• [Directions for this task] Locate every line in the records below that contains the string "button", matching case, and copy each of those lines.

━━ Records to use

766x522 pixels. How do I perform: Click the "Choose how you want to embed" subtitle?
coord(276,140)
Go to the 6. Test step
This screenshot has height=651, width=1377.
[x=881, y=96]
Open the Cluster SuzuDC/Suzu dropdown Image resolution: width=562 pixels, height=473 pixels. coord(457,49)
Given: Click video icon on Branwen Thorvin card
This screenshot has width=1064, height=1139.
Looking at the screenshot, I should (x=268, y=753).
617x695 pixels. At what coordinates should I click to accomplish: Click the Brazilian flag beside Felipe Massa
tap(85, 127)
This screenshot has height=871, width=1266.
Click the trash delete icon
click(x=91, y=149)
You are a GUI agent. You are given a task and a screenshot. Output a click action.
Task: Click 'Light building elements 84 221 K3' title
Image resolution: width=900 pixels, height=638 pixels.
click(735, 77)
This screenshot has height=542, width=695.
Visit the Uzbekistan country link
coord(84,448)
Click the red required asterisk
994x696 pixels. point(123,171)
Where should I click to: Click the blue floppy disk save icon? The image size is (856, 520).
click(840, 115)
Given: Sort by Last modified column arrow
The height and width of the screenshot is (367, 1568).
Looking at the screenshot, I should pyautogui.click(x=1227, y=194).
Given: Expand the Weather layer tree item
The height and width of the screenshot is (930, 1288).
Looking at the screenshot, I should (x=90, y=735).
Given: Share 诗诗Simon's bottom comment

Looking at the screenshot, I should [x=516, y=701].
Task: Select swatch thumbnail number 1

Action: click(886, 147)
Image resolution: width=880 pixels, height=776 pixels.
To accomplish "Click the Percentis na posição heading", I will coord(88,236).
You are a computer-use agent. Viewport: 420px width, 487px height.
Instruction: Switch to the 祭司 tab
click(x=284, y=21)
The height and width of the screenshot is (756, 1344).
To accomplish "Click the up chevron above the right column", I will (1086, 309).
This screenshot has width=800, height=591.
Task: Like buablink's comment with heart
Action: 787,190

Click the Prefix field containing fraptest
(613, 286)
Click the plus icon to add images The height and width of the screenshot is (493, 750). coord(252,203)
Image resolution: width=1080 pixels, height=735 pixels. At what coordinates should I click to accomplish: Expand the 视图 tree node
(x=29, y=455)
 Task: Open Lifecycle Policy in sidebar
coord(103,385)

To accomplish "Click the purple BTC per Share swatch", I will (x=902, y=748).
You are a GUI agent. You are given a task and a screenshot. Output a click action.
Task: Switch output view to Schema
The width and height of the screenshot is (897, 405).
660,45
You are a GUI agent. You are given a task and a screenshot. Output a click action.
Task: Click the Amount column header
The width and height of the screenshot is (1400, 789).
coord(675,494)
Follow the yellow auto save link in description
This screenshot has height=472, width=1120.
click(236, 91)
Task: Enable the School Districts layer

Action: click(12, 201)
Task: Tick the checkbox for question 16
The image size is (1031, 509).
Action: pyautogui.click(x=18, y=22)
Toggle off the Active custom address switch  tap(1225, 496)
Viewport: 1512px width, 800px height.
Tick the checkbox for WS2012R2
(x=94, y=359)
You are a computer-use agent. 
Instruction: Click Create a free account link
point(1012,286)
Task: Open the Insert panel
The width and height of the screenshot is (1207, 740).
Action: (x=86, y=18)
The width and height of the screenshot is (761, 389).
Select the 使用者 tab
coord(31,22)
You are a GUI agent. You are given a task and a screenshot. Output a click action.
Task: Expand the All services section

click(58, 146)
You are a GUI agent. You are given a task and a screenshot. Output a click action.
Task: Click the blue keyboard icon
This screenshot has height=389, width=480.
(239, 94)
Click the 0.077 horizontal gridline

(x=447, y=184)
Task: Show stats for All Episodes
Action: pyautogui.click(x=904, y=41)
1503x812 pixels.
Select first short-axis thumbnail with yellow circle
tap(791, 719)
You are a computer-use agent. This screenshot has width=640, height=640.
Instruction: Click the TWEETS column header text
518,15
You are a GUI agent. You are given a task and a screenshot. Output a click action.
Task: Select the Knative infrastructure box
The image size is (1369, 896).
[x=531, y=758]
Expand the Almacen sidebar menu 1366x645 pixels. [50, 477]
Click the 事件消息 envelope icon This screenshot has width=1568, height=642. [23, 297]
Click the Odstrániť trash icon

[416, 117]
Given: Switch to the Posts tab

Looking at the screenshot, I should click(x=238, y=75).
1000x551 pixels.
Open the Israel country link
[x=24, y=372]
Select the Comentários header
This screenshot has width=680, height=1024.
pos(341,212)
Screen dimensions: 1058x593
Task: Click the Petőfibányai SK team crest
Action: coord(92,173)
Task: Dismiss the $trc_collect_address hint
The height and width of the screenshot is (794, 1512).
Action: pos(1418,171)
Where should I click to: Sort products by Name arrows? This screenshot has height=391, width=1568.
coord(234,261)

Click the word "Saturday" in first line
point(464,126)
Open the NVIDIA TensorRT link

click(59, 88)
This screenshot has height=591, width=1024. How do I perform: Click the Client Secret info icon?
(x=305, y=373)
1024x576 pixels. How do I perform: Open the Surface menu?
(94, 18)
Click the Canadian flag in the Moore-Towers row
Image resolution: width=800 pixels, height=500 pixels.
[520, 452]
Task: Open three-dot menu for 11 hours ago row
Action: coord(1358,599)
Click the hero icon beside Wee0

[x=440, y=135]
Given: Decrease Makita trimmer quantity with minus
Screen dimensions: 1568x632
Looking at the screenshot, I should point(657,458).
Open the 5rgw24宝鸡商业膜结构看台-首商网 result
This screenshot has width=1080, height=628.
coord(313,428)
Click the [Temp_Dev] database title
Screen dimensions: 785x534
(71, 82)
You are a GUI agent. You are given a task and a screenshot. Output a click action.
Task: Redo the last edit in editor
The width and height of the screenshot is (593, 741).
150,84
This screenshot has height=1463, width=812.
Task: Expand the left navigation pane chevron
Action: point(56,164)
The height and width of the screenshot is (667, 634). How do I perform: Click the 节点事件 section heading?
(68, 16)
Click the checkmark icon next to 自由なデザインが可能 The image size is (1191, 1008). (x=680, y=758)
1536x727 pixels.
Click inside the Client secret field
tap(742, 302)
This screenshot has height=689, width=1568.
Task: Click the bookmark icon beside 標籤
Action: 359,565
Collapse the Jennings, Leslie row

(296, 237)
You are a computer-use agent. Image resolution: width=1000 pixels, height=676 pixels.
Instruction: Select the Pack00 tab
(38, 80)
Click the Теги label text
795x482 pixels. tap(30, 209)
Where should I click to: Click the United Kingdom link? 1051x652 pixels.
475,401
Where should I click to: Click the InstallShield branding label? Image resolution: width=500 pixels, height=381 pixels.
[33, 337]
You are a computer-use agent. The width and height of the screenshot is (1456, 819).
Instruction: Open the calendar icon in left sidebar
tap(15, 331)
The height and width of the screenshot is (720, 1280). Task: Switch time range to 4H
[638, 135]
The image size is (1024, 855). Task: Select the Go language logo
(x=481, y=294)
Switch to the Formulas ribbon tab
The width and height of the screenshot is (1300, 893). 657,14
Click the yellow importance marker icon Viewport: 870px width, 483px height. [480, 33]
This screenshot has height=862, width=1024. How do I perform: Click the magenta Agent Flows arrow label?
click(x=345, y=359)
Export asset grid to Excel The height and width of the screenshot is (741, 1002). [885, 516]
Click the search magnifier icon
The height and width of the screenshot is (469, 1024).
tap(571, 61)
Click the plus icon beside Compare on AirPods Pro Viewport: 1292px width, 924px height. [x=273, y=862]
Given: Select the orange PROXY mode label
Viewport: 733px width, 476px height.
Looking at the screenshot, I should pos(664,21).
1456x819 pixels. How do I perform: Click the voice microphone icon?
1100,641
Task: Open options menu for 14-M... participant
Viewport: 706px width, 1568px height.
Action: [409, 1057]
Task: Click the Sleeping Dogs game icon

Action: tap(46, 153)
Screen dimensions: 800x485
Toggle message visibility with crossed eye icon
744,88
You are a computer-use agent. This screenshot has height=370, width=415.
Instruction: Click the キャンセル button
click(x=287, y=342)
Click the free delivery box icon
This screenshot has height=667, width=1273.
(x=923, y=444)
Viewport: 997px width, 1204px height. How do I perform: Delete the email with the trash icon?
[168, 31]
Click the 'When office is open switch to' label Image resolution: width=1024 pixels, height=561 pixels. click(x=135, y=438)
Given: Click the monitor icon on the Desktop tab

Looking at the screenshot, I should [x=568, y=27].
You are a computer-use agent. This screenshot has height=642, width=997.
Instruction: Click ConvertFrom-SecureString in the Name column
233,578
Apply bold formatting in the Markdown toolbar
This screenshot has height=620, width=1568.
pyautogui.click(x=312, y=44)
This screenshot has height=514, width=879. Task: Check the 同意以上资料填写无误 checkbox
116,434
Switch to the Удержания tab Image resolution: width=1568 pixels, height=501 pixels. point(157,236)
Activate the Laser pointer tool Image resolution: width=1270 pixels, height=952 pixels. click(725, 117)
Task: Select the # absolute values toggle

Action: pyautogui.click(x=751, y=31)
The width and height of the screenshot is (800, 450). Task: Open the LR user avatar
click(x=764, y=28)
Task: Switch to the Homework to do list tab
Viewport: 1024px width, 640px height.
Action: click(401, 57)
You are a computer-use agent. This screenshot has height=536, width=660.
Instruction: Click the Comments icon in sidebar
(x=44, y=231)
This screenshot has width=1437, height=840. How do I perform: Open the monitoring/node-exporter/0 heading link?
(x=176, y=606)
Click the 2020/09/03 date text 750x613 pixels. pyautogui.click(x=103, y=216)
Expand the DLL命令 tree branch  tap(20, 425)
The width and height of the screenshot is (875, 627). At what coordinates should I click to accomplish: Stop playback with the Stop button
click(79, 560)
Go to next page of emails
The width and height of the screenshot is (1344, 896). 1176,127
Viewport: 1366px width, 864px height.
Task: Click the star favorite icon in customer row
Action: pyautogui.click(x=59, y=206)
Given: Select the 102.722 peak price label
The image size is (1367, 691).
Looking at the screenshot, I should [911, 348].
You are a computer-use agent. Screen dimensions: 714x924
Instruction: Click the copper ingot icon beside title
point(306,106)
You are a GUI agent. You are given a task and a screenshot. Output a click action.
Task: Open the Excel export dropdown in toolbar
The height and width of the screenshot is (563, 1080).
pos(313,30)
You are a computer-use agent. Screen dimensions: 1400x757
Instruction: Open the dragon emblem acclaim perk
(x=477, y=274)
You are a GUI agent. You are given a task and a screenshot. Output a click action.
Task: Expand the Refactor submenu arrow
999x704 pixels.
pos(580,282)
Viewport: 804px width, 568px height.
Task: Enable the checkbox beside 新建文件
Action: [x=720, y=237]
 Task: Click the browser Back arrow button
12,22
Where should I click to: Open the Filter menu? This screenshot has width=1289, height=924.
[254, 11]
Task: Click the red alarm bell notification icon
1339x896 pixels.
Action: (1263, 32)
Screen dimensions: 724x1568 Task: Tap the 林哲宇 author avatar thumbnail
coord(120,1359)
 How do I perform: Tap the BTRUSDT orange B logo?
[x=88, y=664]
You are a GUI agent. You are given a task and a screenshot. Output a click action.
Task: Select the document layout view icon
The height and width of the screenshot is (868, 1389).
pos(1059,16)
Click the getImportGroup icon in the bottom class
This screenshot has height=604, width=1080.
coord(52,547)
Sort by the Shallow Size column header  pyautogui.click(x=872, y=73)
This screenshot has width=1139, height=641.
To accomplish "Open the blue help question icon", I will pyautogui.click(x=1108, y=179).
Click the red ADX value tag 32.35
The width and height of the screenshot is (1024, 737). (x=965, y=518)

━━━━

• [Written solution]
Instruction: Click the キャンセル button
The width and height of the screenshot is (875, 627). At what coordinates should I click to accomplish: Stop playback with the Stop button
 Task: Click the browser Back arrow button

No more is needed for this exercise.